I’m so tired

No blog by a new parent would be complete without a post bemoaning the sleep deprivation that happens in the first year of your little one’s life, so here is mine.

As the stay at home parent and breastfeeding mama, I pull night duty seven nights a week. ThrottleGirl slept in our room in a cosleeper for the first three months or so, and then we moved her cosleeper into her own room and set up a baby monitor. Now when she wakes up at night, I get up, go into her room, and change positions for her/possibly change her diaper/nurse her/burp her/walk her until she goes back to sleep. Then I put her back in the cosleeper and go back to bed myself. Repeat 1-4 times per night, depending on the night.

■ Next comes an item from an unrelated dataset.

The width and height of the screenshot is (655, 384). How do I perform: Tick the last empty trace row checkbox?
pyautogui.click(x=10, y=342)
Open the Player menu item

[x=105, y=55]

Each night waking lasts 30 minutes to an hour or more depending on why she woke up and how long it takes me to figure out what’s wrong, and lately they’ve been coming every three hours or so.

I’ve gone through periods of time when I didn’t get a lot of sleep, most notably during college when I was a full time student and working part time as a bus driver, pulling both the late night shifts ending at 2am and early morning shifts starting at 6-7am (not usually back to back). Getting four or five hours of sleep per night was not uncommon. But, I always knew when my next full night of sleep would happen. And I could always choose to blow off a class and sleep late if I really needed to.

Now I am getting six or seven hours per night, which doesn’t sound that bad until you take into account that it is being broken up into two or three chunks. So, two or three hours at a time followed by a period of wakefulness that will last an unknown amount of time during which I have to wake up enough to problem solve and not fall asleep with ThrottleGirl on my lap. Some nights are better, and some are worse. And with a baby, you never know what kind of night it will be. Or when you will be able to sleep again.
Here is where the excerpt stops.